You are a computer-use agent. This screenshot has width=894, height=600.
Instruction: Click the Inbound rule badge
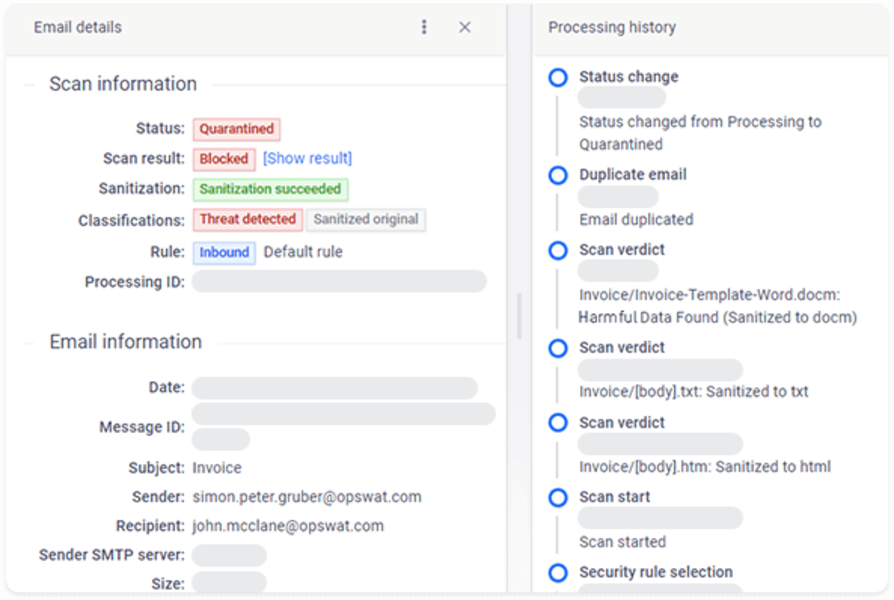224,252
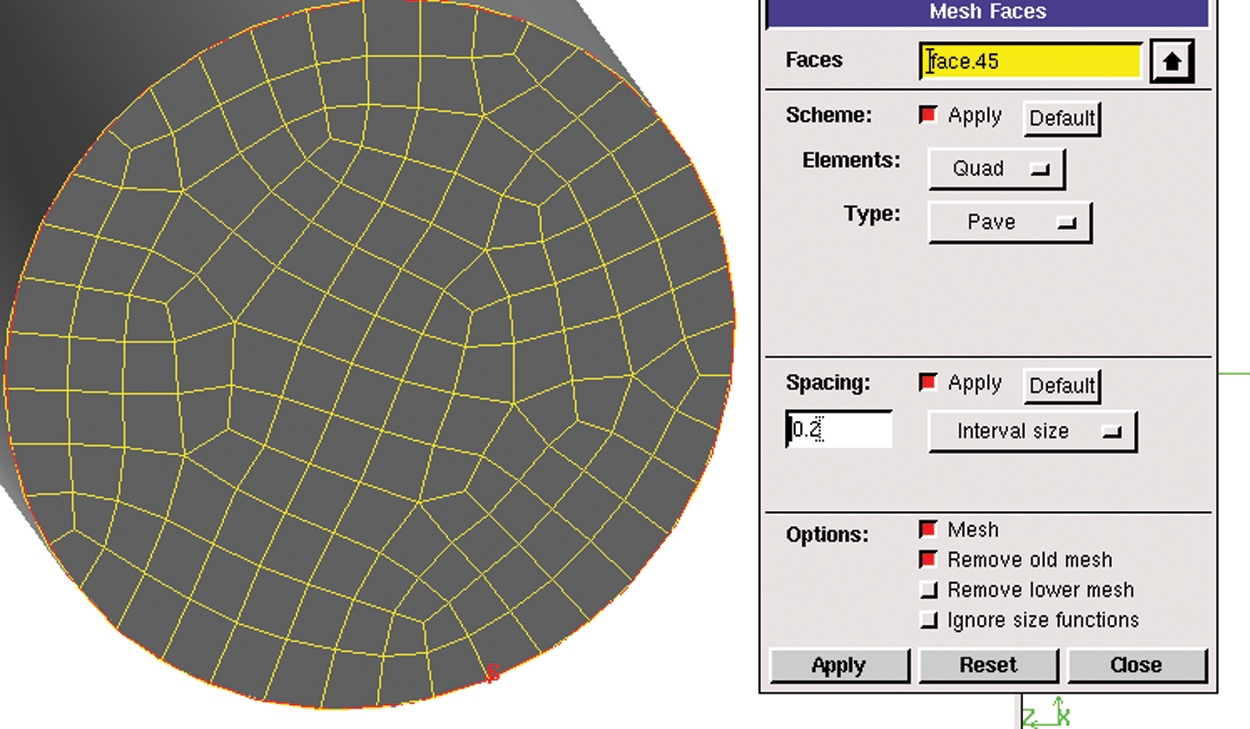Screen dimensions: 1250x729
Task: Click the yellow Faces input field
Action: [1031, 62]
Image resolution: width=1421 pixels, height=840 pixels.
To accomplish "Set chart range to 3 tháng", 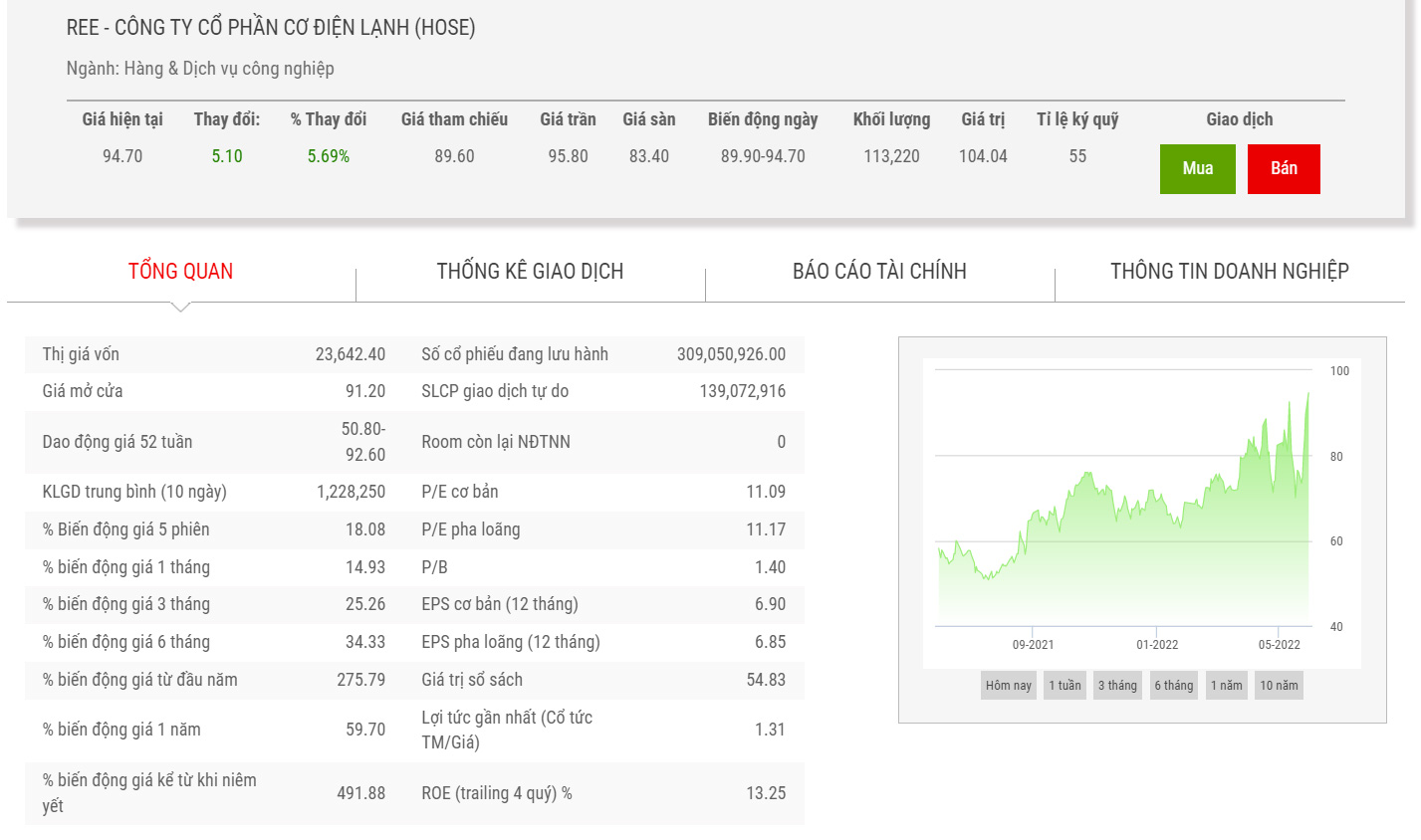I will click(1117, 686).
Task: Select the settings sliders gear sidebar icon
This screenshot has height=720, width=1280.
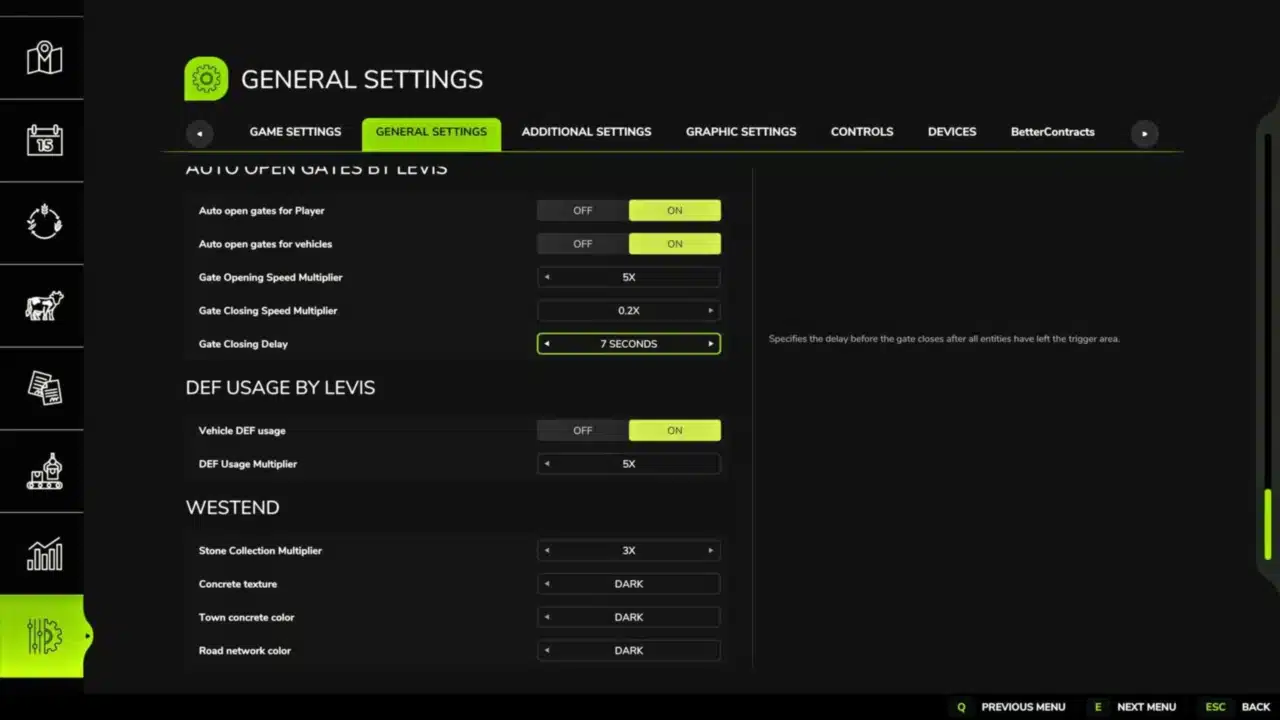Action: (x=44, y=636)
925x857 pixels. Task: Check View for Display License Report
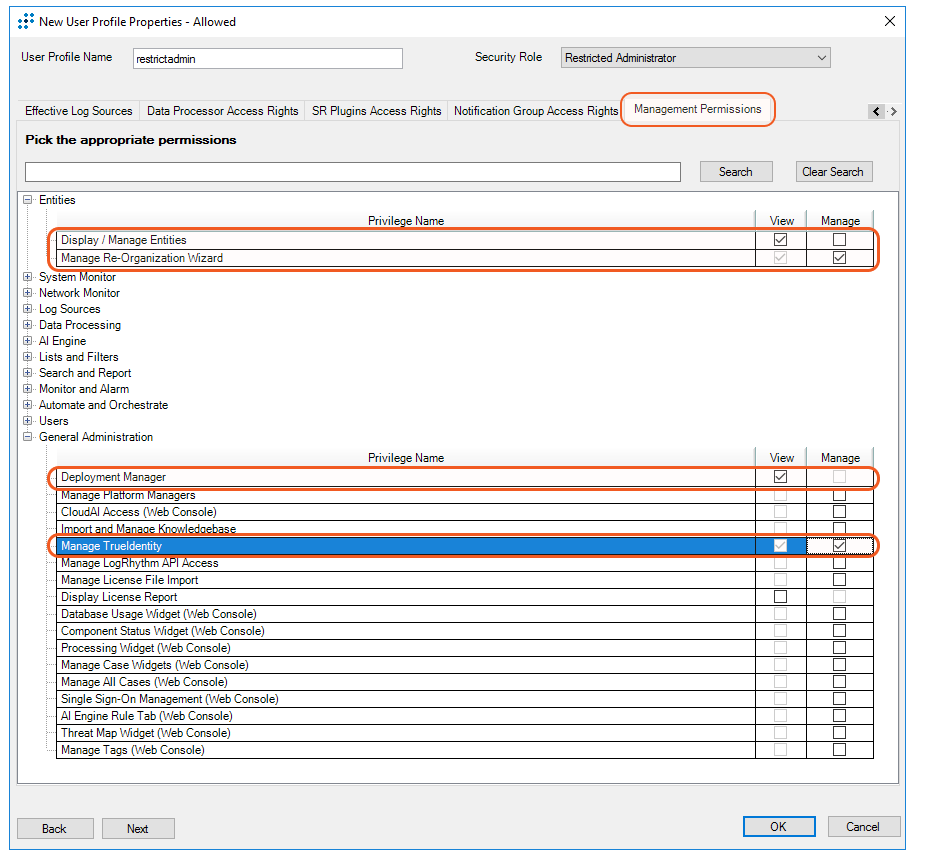(781, 597)
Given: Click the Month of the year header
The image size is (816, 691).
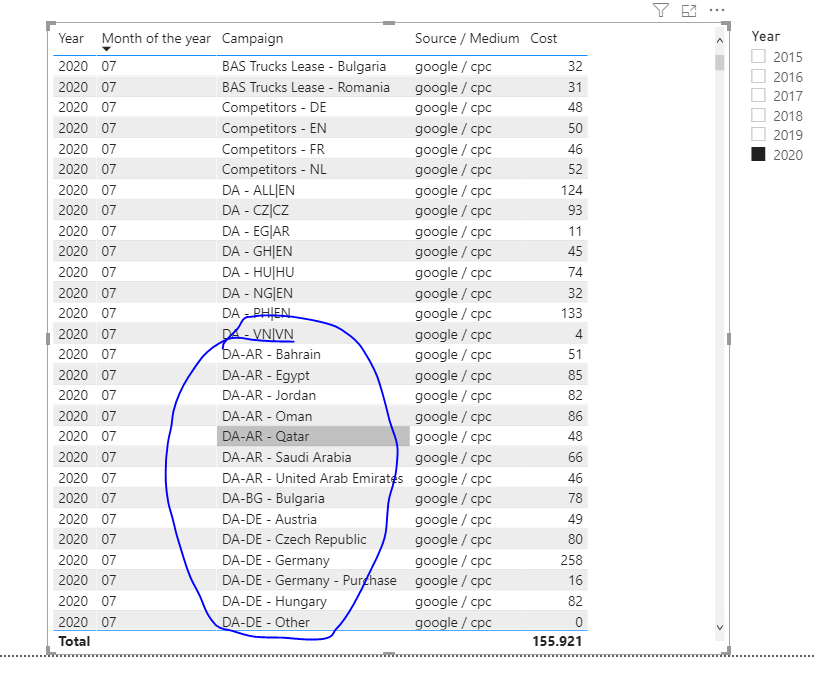Looking at the screenshot, I should coord(156,39).
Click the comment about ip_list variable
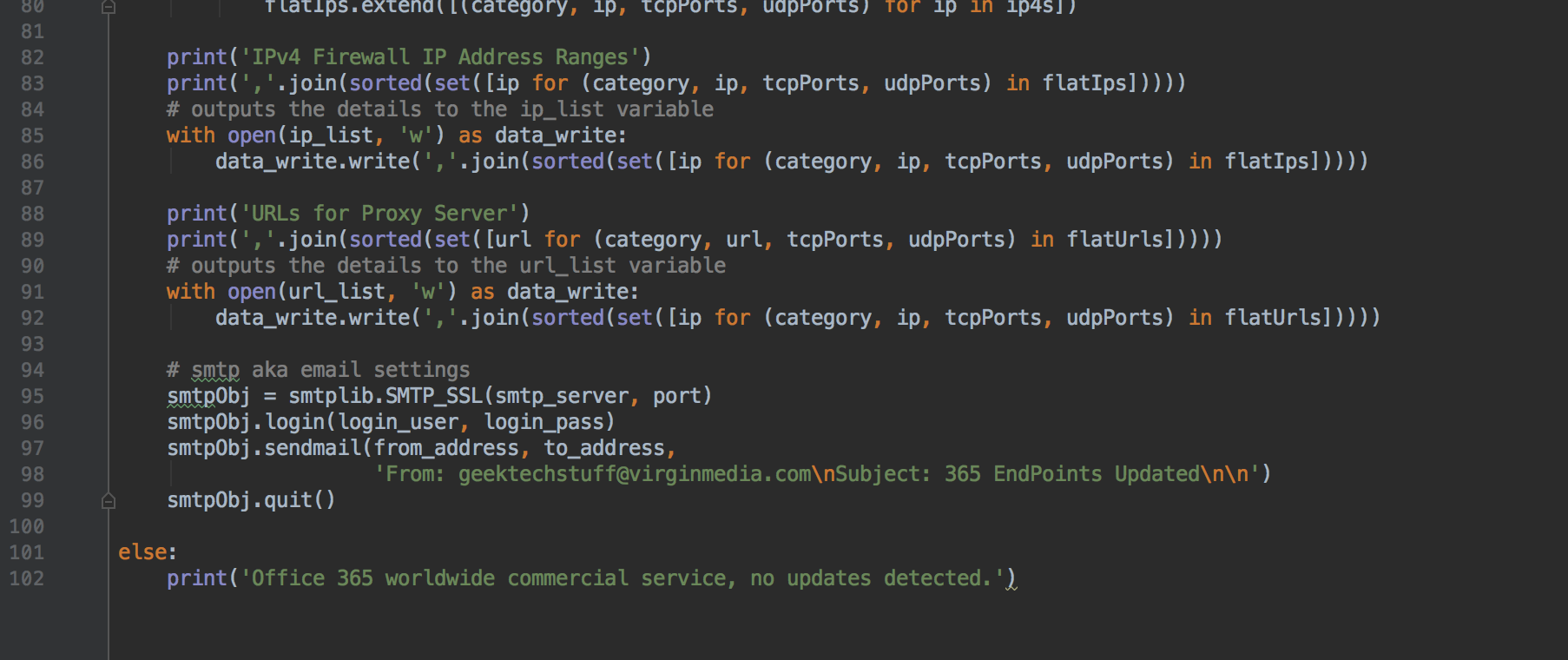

+ + + + +

EXERCISE REQUIREMENTS:
Retype only the lines above from the one with "The image size is (816, 691)." through the last, both ends included, keeping every picture out of the copy.

TASK RESULT:
The image size is (816, 691).
Looking at the screenshot, I should coord(156,39).
Click the comment about ip_list variable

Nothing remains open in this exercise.